Below are instructions to get distributask running on your machine. Please read through the rest of the documentation for more detailed information.

Installation

pip install distributask

Development

Prerequisites

  • Python 3.8 or newer (tested on Python 3.11)
  • Redis server
  • Vast.ai API key
  • HuggingFace API key

Setup

Clone the repository and navigate to the project directory:

git clone https://github.com/RaccoonResearch/Distributask.git
cd Distributask

Install the required packages:

pip install -r requirements.txt

Install the distributask package:

python setup.py install

Configuration

Create a .env file in the root directory of your project or set environment variables to match your setup:

REDIS_HOST=redis_host
REDIS_PORT=redis_port
REDIS_USER=redis_user
REDIS_PASSWORD=redis_password
VAST_API_KEY=your_vastai_api_key
HF_TOKEN=your_huggingface_token
HF_REPO_ID=your_huggingface_repo
BROKER_POOL_LIMIT=broker_pool_limit

Running an Example Task

To run an example task and see distributask in action, you can execute the example script provided in the project:

# Run an example task locally
python -m distributask.example.local

# Run an example task on Vast.ai ("kitchen sink" example)
python -m distributask.example.distributed

Command Options

Below are options you can pass into your distributask example run.
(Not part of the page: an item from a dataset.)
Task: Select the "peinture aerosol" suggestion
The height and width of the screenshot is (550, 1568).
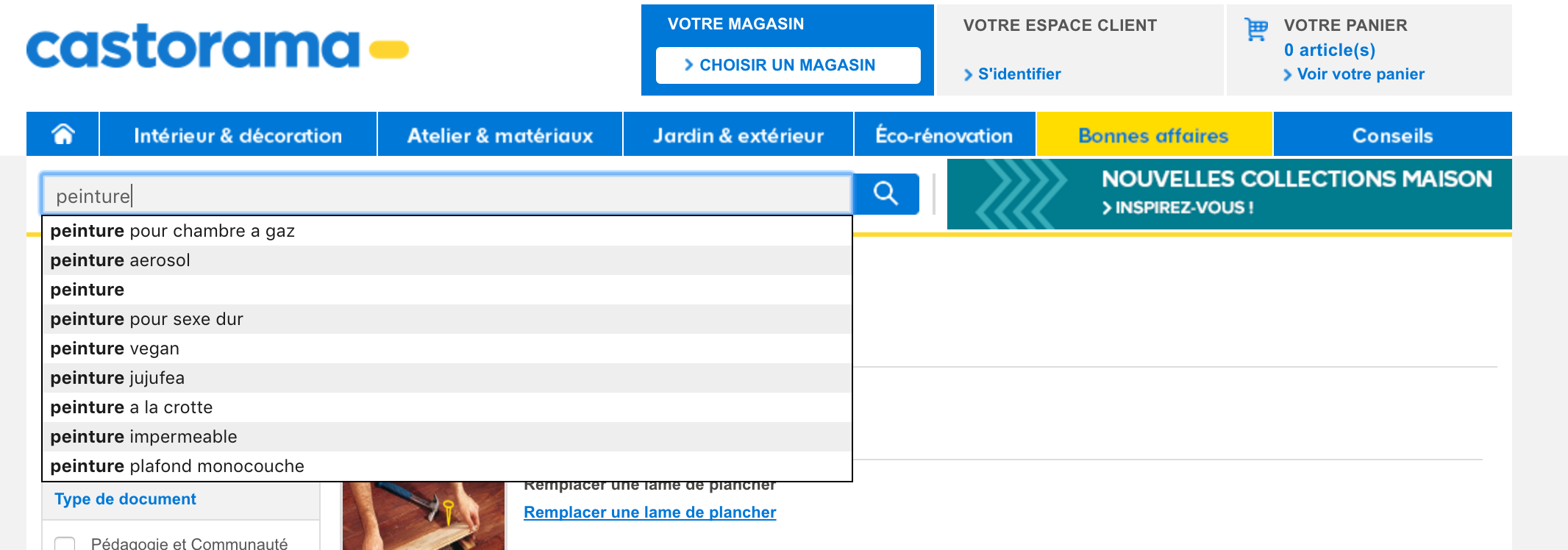Action: (120, 260)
  • --max_price is the max price (in $/hour) a node can be be rented for.
  • --max_nodes is the max number of vast.ai nodes that can be rented.
  • --docker_image is the name of the docker image to load to the vast.ai node.
  • --module_name is the name of the celery worker
  • --number_of_tasks is the number of example tasks that will be added to the queue and done by the workers.